"So here is the story from my youth illustrating my stubbornness, Job. I am not particularly proud of it; it just "is." When I was a little tyke, about 4 or 5 years old, I liked to hang out in the kitchen of our home in CT. I always seemed to be hungry, and I loved to open the refrigerator door and stare for minutes at the contents of the refrigerator. My mother didn't like me doing that, for obvious reasons, and so she would tell me to "shut the refrigerator door." I did, until she went out of the room, and then I opened it again, and continued staring.
One day my father decided he would break me of this habit. So, when I was minding my own business checking out the hot dogs, Velveeta cheese or left-over baked beans, he came in and said, rather sternly, "Close the refrigerator door, Billy." They used to call me Billy, and I think that calling me that gave the name Billy a sort of bad connotation. I remember that when I saw Kramer v. Kramer in the late 1970s that the boy who got into all the trouble was a boy named "Billy," and I secretly wondered if I had not been the model for that character.
So, my dad told me to close the refrigerator door. I complied. But, just to be sort of a pain-in-the-ass, a trait that I believe was given me by nature and not nurture, I kept my hand on the refrigerator door handle. Trying to exercise patience, my dad slowly removed my hand from the handle and placed it down by my side. As quick as lightning, I put my hand back on the door handle. Repeat. Again, my hand shot back to the handle, as if there was an invisible magnet drawing me there. He then began to slap my hand, gently at first. I stood unmoved. Harder. Still unmoved. My hand began to grow red, and I recall feeling a stinging pain in it as he hit it again and again. Finally, he hit it very hard, but something must have gone awry, because he ended up hurting his hand. With an undeleted expletive he left the room while I was still clinging to the life raft of the handle.

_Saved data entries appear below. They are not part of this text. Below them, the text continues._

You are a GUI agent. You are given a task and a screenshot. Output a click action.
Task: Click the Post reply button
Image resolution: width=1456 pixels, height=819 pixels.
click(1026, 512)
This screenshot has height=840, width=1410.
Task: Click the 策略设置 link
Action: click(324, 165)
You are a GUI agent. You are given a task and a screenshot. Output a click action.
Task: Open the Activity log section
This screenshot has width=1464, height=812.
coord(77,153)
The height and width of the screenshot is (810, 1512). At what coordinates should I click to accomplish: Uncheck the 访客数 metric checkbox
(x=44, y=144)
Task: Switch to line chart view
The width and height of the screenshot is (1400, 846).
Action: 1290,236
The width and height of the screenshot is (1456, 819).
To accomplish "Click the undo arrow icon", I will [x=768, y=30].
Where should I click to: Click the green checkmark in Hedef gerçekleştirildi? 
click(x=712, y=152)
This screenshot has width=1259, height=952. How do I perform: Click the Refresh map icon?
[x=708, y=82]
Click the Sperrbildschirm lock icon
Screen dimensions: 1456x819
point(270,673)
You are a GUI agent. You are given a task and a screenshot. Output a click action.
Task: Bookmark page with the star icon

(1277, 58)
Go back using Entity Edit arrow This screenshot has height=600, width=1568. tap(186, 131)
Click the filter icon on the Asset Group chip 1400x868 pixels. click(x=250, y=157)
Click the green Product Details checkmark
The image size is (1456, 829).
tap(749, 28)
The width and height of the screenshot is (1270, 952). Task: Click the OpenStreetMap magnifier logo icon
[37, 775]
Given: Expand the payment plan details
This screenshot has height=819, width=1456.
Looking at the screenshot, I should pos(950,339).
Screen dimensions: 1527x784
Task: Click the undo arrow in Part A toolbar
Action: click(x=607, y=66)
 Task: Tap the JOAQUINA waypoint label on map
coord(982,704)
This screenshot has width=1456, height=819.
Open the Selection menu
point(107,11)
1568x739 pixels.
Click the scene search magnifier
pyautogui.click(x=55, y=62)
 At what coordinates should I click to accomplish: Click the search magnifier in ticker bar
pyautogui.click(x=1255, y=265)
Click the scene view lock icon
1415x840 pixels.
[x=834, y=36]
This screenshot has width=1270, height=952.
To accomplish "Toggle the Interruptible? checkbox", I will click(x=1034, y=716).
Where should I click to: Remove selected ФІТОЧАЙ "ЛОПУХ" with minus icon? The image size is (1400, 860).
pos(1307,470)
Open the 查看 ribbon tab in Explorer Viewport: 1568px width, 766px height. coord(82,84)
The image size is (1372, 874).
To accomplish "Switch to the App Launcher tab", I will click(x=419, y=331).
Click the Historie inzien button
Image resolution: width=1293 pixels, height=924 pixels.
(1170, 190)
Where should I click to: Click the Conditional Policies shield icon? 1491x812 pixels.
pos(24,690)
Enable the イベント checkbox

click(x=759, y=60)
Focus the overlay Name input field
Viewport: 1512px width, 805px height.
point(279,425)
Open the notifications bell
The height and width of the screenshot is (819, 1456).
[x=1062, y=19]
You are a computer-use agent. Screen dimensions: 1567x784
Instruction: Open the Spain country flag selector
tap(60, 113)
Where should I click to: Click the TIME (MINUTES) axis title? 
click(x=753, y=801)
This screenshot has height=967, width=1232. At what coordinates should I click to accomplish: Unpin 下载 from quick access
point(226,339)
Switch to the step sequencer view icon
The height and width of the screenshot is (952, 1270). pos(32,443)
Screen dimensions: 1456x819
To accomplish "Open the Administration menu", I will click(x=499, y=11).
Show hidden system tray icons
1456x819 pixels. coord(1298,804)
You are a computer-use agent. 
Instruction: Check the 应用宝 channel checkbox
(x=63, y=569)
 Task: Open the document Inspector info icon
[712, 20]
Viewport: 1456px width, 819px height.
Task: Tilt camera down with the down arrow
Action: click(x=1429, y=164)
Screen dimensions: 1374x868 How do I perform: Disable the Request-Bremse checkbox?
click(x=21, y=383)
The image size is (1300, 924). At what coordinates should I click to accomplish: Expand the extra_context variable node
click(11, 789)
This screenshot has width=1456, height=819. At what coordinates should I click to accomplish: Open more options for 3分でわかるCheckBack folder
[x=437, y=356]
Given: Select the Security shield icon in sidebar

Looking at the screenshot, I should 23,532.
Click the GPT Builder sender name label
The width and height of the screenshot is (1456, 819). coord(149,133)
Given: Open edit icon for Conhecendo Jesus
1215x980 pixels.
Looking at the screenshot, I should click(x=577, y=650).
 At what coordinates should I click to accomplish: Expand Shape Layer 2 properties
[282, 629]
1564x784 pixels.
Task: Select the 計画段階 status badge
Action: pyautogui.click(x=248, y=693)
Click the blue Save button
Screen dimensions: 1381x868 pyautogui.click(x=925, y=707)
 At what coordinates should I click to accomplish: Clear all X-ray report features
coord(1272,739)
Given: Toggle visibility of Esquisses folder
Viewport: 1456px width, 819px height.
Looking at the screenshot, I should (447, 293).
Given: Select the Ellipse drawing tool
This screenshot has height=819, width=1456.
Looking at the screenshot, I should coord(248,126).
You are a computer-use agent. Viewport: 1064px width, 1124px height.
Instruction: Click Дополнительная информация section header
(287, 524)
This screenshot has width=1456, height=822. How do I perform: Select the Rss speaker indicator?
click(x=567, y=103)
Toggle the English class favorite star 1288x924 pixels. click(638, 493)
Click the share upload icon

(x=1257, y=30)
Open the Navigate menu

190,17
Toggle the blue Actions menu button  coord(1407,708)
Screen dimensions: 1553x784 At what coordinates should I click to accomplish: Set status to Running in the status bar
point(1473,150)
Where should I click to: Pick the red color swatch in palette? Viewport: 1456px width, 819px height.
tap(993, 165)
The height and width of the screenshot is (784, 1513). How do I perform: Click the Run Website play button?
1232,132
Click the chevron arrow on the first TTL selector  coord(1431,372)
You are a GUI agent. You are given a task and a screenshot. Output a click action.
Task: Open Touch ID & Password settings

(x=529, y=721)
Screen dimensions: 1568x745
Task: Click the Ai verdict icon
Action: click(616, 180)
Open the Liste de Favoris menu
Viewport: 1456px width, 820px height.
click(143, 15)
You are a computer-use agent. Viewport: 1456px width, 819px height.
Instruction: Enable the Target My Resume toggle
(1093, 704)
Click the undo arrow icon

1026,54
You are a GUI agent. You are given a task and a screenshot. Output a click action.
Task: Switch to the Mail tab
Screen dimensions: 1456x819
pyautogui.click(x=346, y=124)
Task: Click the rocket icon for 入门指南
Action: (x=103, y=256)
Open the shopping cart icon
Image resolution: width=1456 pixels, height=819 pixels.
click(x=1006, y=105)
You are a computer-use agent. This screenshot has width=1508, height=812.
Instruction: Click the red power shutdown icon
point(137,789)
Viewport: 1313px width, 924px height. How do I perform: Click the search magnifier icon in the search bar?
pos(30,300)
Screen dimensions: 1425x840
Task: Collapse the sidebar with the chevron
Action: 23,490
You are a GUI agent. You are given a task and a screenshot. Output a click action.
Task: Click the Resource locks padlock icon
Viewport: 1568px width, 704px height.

Isn't that you, too, Job? Everyone is telling you to "let go" of the handle, so to speak, but you refuse to do so. You will complain, attack God and the friends, develop a refined vocabulary of assault, but you won't let go, will you? You know that you are right, and there is no one who will tell you differently. I think it is this point that separates people as they look at your story, Job. There are the "go with the flow" type of people in this world, and I bet they will not find themselves drawn to you very much, Job. They will feel toward you like a lot of feminists feel toward the Apostle Paul--that underneath all the language about justification by faith and life in Christ he was a raging sexist. Therefore they don't memorize II Corinthians anymore, if they ever did. They don't read Paul. So, people who "go with the flow" in life don't tend to read you, Job. And the reason is that you don't go with the flow. You fight it. I bet you cried every day before your nap as a child, not wanting to fall asleep. Am I right, Job?
But then there are people who are like you and me, Job. We are just plain stubborn. We think we see the world correctly, and we will not deny our experience. Yet, we are also intensely loyal people, too, loyal to the God who has seemingly equipped us with so many good things. And we live with the tension that those two realities give us. The tension arises because of pain, and we neither will let go of God or our pain. But, you know what I discovered, Job? Eventually, you have to let go of something. Otherwise you split in the middle. If you did not let go of something, it would be like Robert Frost writing that two roads diverged in a wood and I took BOTH of them. You can't do that.
But now that returns me full circle to the question that is on my mind, Job. Isn't it true for both you and me that if push comes to shove and you have to deny either God or your pain, that it has to be God whom you throw overboard? God (or maybe is it just our conception of God?) just has to go. But maybe you never really got to that point, Job, where the two roads diverged in the wood, or, using a slightly different analogy, maybe you were on parallel paths that were only three feet apart and you could keep one foot each in the world of God and the world of pain without splitting down the middle. Is that how I should understand ch.42, as happening just at the crux time when you had to make a decision between God and your pain? Well, that puts a new spin on ch.42 because it isn't immediately clear to me which one you opted for--God or pain. Or, even scarier, did you even have a "choice" of which one you eventually "chose?"
But now I feel that I have fully returned from Phoenix, Job, and am ready to move along with you. Thanks for listening to my rough, guttural utterances as I work myself back into shape with you.